A multifaceted intervention that included dental care for mothers during pregnancy, application of fluoride varnish to their children and anticipatory guidance in combination with motivational interviewing was seen to reduce prevalence of caries in Aboriginal Australian communities, according to a paper published online in July in EClinicalMedicine.

For the randomized controlled trial, researchers recruited 448 women pregnant with an Aboriginal child from health service providers across South Australia, resulting in 223 children in the treatment group and 225 in a control group.

Women in the intervention group received dental care during pregnancy and their children had fluoride varnish applied to their teeth at ages 6, 12 and 18 months. In conjunction, the women received anticipatory guidance and motivational interviewing.

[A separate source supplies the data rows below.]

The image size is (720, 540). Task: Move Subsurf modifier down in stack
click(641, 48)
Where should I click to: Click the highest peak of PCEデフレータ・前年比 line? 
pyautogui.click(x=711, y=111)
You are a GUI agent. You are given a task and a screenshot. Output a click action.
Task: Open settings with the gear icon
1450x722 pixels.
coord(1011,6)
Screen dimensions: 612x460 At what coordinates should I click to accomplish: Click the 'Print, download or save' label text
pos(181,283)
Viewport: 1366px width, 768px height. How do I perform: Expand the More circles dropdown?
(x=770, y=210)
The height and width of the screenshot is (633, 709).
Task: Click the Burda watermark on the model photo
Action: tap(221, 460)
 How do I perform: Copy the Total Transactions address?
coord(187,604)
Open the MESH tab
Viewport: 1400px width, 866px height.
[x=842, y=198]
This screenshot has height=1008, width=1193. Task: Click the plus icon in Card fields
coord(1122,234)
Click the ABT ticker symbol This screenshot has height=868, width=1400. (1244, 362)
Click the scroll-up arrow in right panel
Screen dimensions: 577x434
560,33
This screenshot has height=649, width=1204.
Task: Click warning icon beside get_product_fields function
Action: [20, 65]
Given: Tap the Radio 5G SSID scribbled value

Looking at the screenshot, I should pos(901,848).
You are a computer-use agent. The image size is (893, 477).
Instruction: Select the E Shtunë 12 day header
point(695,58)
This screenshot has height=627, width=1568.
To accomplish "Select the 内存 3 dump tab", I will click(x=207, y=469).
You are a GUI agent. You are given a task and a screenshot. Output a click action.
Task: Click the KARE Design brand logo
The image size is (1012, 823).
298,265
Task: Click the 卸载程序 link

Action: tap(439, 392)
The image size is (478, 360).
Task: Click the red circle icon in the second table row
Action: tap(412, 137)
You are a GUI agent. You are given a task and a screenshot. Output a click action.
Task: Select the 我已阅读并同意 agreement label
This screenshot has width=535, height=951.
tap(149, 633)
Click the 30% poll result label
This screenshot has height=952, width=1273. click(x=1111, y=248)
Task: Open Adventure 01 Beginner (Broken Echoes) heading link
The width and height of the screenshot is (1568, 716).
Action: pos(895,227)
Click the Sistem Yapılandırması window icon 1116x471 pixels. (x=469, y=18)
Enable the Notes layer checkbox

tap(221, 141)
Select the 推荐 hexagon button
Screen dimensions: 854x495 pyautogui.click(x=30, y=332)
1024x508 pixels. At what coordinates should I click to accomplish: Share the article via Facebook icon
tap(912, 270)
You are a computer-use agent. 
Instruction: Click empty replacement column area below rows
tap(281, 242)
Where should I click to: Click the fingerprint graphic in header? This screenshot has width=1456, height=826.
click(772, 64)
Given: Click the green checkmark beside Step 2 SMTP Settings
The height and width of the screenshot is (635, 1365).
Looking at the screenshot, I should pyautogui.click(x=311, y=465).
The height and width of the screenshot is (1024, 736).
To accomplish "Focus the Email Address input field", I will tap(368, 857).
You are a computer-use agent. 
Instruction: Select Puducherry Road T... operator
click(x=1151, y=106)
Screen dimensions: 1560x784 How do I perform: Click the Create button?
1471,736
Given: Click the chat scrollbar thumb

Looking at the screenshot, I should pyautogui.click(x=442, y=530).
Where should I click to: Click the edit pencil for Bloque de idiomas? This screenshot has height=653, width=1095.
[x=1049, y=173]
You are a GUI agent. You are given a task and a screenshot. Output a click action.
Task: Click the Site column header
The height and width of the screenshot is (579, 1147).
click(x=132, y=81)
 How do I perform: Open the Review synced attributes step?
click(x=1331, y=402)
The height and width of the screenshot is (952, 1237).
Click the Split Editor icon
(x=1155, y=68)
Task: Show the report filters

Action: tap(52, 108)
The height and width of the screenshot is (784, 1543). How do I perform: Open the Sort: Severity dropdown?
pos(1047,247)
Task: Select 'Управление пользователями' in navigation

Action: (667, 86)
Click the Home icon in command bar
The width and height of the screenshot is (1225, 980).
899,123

Examining the children at 2 years of age, while no child in either group had missing or filled teeth, researchers found fewer decayed teeth on average in the intervention group (.62) than in the control group (.89).

"Our findings suggest that a highly structured, standardized, carefully implemented and culturally-sensitive multi-faceted early childhood caries intervention was effective in reducing carious lesions in this Aboriginal child population in an epidemiological sense, but the translation to dental public health settings (where there is usually not the same resources available or rigor applied) may not yield such results," the authors wrote, adding that "further consultation with Aboriginal communities is essential for understanding how best sustain these oral health improvements."